プロセッサーの純粋な処理能力を計測するCINEBENCH R23の結果からも、それが裏付けられる。スコアはより上位のプロセッサーには届いていないものの、これだけのスコアなら比較的負荷の大きな作業も不満なく行えるだろう。
3DMarkのスコアも、このクラスのモバイルPCとしては全く不満のないレベル。このあたりは、そもそもRyzen AI 300シリーズに搭載される内蔵グラフィックス機能はかなり優れた描画能力を誇ることもあるが、これならカジュアルゲームはもちろん、比較的重いタイトルも描画設定次第で十分問題なくプレイできるはずだ。
最後にバッテリー駆動時間だ。

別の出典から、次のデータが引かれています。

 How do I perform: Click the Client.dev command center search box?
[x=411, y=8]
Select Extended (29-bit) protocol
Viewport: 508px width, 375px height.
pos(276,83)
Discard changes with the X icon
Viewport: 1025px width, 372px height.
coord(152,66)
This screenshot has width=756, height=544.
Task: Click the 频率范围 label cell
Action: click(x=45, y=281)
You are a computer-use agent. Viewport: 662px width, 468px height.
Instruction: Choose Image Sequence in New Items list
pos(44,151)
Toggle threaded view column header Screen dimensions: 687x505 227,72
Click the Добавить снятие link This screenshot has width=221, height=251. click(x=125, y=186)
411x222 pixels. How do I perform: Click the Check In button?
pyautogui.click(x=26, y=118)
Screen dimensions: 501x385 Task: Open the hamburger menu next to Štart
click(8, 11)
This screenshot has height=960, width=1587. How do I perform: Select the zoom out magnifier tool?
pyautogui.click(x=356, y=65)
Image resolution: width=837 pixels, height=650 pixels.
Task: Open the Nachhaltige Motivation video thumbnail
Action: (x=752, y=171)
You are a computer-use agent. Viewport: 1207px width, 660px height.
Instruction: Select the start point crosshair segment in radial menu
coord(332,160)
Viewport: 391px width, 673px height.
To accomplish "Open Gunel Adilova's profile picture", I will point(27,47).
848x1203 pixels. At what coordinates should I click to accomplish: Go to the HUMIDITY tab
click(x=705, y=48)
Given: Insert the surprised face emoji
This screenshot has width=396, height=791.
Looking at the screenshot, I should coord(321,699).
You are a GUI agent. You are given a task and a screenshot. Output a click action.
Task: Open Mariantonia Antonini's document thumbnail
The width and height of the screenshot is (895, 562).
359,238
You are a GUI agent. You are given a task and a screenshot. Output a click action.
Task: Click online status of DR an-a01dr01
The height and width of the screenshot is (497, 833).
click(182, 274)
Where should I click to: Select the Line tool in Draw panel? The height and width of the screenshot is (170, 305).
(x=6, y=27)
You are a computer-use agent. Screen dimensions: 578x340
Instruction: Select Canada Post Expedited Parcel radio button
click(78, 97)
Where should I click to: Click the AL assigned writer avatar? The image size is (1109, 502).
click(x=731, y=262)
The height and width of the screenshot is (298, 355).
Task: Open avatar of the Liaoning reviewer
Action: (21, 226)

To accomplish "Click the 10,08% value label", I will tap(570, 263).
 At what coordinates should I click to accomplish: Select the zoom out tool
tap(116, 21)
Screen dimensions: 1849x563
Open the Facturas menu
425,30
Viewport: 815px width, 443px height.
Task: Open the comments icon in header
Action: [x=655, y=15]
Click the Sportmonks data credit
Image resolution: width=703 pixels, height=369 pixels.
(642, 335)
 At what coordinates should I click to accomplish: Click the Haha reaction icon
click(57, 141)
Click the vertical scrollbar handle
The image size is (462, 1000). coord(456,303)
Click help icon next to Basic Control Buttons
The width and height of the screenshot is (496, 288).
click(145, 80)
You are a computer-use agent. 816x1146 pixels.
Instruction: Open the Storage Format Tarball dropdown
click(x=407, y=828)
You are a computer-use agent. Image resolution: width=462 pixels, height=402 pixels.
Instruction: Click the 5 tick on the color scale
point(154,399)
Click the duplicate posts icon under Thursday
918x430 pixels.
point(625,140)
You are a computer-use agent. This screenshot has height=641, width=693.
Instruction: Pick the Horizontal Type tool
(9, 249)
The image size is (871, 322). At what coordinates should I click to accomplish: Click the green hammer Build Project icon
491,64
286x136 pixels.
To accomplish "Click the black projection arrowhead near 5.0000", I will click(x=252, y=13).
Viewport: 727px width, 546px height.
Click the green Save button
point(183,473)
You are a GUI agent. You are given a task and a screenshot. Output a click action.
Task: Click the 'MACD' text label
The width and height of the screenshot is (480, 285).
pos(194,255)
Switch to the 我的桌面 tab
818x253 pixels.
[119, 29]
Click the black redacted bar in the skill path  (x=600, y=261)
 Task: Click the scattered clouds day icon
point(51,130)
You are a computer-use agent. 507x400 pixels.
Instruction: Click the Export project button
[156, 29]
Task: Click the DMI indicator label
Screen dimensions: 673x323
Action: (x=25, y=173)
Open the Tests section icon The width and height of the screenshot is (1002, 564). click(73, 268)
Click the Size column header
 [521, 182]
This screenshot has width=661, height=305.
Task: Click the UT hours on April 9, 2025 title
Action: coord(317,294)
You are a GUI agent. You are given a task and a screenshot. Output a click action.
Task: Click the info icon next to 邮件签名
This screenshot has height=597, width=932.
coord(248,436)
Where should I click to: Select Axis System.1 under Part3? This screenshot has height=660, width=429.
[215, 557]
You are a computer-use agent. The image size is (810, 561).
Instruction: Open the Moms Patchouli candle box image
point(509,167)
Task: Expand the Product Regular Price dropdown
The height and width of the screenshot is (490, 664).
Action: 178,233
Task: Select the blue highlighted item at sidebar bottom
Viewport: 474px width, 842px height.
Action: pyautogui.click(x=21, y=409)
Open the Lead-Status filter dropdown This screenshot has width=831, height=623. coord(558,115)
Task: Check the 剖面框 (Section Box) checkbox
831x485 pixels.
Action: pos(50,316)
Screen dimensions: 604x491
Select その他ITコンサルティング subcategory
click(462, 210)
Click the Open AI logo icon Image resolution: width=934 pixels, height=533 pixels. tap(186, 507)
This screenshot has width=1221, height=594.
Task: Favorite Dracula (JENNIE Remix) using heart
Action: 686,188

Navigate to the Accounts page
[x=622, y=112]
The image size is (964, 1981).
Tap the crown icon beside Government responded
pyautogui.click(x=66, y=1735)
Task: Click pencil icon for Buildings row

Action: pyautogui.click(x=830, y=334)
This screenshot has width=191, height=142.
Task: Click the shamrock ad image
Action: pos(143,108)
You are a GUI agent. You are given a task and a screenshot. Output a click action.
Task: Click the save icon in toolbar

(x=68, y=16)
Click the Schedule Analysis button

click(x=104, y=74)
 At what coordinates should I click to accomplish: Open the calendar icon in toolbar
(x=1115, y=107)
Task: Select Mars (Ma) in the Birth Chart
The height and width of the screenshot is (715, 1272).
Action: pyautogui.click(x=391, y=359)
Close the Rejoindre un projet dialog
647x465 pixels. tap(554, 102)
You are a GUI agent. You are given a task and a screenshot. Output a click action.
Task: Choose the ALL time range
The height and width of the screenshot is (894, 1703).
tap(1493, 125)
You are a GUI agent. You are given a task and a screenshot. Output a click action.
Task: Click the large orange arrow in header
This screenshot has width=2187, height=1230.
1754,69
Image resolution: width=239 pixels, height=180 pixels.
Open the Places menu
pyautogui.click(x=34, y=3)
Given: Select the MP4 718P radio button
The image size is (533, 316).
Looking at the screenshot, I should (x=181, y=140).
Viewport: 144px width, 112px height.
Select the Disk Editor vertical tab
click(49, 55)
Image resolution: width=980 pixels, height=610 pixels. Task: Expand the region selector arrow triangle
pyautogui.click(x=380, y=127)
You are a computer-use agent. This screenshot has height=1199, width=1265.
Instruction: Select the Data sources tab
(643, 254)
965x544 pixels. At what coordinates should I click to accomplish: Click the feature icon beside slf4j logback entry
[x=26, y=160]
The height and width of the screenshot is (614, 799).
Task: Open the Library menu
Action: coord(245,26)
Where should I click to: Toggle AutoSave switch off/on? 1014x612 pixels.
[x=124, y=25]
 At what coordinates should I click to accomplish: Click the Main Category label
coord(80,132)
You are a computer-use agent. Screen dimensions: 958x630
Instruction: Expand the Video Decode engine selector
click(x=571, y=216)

HP OmniBook 7 Aero 13-bgでは、公称でフルHDのビデオを連続再生した場合に約15時間30分の駆動が可能とされている。それに対し、PCMark 10に用意されているバッテリーテスト「PCMark 10 Battery Profile」の「Modern Office」を利用し、ディスプレイ輝度50%、キーボードバックライトオフの状態で検証してみたところ、11時間21分を記録した。
ベンチマークテストでこれだけの駆動時間なら、通常利用でも6時間以上は問題なく利用できるはず。これなら外出して電源を取れない場所で長時間利用する場合でも、必要十分な駆動時間を確保できるはずだ。
コスパに優れるCopilot+ PCとしてお勧め
ここまで見てきたようにHP OmniBook 7 Aero 13-bgは、スタンダードノートPCシリーズながら、Copilot+ PC準拠によって、本格的なモバイルPCに匹敵するパフォーマンスを備えつつ、AIへもしっかり対応できていることがわかってもらえたと思う。しかも重量は970gと1kgを切る軽さで、堅牢性も十分に優れていて、モバイルPCとしての魅力もトップクラスだ。
それでいながら、今回試用したモデルはキャンペーン価格で134,800円からと、13万円台で購入できる。本格的なモバイルPCはもちろん、Copilot+ PCに準拠するPCは比較的高価格帯の製品が多いのだが、HP OmniBook 7 Aero 13-bgはそういった中でも飛び抜けて安価と言っていい。
そのため、モバイルPCを日常的に使うビジネスマンはもちろん、学業でPCを利用する機会の多い学生など、コスパに優れるCopilot+ PCを探している人に自信を持ってお勧めしたい。